== Exercise goal ==
Hunt through the lines below for the string "minus" and copy each one that has it.

== Dataset content ==
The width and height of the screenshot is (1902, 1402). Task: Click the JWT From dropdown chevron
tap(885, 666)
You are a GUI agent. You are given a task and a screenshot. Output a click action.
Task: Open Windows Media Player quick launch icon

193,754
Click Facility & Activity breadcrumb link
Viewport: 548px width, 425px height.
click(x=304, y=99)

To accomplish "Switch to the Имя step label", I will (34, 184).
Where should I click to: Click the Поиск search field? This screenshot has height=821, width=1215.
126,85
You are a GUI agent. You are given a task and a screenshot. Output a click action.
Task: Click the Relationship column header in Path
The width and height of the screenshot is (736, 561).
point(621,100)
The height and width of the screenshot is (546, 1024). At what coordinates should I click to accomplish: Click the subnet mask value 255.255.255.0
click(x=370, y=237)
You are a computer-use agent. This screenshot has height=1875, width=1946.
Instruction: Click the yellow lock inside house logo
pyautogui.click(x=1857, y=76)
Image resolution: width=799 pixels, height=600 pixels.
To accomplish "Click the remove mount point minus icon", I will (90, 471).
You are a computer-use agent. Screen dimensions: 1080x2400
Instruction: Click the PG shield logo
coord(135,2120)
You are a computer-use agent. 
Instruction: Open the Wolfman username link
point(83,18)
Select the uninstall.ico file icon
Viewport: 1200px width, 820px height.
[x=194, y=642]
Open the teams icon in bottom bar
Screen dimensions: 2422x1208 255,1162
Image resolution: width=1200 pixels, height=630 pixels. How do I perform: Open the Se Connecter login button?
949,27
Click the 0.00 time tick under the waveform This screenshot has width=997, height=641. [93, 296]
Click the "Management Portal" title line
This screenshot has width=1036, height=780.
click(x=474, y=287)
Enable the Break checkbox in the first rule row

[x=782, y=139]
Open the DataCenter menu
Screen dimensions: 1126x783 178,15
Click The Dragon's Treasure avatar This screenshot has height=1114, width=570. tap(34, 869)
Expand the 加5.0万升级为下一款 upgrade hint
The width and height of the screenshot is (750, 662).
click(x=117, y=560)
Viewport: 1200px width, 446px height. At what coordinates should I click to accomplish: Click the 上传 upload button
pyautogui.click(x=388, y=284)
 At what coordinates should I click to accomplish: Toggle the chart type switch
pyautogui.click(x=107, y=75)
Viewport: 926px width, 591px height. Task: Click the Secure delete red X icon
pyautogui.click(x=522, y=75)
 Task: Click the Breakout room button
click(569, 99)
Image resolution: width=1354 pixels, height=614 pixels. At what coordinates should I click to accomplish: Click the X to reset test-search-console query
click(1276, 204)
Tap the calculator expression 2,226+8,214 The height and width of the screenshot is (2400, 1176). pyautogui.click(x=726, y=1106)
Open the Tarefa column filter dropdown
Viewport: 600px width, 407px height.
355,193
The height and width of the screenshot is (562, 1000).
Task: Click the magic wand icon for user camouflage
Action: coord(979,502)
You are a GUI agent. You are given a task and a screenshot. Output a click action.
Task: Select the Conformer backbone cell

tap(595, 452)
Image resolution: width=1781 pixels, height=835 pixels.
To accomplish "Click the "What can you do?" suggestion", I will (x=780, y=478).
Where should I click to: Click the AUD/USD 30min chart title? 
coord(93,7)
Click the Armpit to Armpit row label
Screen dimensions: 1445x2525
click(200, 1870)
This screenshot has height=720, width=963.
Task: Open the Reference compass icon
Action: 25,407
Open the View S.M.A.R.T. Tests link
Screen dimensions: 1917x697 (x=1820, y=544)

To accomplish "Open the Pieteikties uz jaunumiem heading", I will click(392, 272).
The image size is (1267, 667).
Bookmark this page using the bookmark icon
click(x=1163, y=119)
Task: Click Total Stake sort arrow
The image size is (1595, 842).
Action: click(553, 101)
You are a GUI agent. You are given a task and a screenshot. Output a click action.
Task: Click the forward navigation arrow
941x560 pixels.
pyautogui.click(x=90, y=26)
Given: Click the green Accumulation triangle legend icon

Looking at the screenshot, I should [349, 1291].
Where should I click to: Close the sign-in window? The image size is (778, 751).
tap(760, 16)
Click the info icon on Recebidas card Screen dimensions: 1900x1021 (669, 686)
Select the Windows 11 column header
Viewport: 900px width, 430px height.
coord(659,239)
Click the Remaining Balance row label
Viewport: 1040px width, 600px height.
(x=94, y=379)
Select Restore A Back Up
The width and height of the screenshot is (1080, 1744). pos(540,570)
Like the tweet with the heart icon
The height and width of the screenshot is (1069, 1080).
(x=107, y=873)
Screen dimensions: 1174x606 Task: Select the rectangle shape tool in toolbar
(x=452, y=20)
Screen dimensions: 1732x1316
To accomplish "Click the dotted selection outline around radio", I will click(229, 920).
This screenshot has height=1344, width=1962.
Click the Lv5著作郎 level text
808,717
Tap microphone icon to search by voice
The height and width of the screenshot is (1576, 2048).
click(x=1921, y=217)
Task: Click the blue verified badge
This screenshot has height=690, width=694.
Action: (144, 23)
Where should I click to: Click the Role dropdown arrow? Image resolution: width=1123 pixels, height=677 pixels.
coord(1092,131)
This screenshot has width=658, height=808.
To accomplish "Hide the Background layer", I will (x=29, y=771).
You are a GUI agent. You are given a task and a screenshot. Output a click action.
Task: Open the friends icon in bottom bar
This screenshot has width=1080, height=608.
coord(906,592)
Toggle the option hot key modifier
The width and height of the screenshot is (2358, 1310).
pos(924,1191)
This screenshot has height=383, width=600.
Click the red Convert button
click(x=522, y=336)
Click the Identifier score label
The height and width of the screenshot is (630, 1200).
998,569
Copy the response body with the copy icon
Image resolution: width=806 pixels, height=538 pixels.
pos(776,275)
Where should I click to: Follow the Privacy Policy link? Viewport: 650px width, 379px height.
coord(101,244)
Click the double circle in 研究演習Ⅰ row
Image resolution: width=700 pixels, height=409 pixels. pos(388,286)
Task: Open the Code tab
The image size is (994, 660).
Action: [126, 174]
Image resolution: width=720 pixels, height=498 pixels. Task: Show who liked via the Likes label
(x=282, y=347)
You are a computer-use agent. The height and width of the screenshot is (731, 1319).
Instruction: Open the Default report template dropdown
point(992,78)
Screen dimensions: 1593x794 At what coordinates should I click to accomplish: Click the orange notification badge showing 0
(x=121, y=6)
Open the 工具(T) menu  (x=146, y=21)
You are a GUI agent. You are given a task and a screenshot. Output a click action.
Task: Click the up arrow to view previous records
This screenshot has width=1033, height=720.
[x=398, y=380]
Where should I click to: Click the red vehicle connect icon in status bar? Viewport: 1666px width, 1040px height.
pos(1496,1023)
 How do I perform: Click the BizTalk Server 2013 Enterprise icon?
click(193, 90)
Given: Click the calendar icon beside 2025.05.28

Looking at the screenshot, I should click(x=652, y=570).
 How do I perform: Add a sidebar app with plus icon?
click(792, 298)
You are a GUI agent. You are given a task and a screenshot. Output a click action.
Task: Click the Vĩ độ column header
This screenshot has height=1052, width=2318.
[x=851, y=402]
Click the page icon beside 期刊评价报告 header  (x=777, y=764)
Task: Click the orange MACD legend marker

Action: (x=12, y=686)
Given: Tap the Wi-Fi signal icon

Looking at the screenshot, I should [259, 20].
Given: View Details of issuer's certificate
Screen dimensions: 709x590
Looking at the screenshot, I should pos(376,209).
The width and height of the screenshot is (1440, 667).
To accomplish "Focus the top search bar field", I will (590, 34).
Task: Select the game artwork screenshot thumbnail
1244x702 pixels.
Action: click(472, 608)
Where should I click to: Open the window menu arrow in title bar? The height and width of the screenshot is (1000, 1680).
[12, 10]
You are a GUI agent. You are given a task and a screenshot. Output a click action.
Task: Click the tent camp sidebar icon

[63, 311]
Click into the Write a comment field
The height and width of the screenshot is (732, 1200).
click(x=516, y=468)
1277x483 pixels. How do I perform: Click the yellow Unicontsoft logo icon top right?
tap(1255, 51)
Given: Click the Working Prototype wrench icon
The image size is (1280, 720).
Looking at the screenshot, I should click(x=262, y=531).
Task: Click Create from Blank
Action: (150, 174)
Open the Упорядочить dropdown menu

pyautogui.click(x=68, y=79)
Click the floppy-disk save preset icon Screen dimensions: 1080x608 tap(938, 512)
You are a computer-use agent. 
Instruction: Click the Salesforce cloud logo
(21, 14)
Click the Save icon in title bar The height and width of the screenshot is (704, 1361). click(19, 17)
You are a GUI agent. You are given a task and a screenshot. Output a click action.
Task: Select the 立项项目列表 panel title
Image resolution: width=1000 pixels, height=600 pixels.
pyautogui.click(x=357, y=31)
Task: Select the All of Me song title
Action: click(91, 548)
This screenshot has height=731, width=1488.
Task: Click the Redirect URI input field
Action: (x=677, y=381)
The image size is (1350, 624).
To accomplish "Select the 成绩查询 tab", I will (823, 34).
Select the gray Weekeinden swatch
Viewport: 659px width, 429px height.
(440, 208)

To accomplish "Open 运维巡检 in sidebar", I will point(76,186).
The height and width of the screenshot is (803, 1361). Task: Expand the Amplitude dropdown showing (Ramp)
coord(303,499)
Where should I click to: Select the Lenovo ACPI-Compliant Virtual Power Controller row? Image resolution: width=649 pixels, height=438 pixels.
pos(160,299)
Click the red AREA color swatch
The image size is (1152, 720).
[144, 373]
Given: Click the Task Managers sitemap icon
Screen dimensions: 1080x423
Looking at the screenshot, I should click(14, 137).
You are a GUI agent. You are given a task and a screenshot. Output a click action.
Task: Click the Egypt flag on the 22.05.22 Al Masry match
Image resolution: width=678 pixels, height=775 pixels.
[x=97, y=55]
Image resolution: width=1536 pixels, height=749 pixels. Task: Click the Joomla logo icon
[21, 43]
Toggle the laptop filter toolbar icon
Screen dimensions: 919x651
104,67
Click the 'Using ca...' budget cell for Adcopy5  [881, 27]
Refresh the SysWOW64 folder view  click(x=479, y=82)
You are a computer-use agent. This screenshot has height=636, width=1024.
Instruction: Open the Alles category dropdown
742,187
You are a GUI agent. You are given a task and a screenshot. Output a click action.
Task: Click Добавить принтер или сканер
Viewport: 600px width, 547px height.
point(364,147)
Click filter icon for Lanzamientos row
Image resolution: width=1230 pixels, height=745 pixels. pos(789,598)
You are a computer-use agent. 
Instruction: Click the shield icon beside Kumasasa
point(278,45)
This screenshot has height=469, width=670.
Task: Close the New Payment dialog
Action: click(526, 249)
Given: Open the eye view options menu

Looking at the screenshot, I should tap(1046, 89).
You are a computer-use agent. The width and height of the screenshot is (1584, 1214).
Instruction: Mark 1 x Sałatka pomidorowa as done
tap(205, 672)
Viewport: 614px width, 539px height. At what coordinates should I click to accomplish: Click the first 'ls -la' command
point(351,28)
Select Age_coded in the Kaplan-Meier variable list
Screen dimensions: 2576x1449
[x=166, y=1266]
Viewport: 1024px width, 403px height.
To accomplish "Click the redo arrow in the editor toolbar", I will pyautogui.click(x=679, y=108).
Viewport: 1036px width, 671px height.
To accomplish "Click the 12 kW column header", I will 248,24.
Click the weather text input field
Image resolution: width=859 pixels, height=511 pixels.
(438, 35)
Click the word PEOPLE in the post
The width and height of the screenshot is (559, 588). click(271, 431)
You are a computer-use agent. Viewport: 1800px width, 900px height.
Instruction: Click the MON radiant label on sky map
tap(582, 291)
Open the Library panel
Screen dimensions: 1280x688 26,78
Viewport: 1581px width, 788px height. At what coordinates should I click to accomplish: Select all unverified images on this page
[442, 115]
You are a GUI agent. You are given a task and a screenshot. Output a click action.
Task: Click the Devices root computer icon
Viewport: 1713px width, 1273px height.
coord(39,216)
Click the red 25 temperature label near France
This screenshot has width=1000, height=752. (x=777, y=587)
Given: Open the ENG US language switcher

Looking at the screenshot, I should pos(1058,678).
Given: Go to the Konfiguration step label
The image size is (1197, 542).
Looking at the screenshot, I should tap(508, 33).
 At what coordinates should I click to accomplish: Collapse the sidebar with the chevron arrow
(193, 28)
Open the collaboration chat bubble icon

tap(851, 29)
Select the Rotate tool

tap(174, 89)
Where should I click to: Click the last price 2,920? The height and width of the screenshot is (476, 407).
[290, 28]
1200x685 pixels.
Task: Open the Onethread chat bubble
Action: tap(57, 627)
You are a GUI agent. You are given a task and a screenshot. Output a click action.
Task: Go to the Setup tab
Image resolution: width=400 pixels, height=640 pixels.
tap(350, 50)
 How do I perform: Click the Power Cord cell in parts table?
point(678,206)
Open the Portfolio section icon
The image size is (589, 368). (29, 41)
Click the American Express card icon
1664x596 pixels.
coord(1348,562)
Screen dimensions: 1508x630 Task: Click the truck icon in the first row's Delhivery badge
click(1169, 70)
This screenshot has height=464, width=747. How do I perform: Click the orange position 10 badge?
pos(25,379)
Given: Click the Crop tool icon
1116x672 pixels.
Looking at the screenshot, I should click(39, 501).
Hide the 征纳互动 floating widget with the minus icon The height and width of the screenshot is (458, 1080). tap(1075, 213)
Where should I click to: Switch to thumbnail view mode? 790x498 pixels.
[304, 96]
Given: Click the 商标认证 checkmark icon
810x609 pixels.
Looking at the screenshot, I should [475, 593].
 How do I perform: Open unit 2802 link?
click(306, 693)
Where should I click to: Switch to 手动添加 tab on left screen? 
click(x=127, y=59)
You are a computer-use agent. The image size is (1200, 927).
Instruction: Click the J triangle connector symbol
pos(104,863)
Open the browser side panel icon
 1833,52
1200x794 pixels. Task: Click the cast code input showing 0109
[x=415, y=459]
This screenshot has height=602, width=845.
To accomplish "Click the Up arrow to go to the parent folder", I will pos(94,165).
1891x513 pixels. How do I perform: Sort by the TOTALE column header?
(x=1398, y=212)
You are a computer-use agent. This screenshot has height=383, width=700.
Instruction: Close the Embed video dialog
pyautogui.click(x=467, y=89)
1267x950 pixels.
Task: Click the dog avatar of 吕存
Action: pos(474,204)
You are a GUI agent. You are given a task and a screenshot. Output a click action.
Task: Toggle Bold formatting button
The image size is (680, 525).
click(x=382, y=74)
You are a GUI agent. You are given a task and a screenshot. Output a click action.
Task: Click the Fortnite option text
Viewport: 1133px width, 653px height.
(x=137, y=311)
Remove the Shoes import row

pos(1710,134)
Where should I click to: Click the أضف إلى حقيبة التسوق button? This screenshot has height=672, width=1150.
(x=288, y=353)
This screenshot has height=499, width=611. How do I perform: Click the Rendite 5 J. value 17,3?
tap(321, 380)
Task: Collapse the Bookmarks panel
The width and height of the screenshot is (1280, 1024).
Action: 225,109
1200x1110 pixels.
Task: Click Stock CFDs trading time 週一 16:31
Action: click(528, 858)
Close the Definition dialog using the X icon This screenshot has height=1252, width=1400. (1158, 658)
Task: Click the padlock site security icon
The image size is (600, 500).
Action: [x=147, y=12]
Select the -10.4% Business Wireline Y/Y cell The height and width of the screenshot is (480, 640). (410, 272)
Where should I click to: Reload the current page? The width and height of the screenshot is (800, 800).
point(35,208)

== Response for this exercise ==
To accomplish "Click the remove mount point minus icon", I will (90, 471).
Hide the 征纳互动 floating widget with the minus icon The height and width of the screenshot is (458, 1080). tap(1075, 213)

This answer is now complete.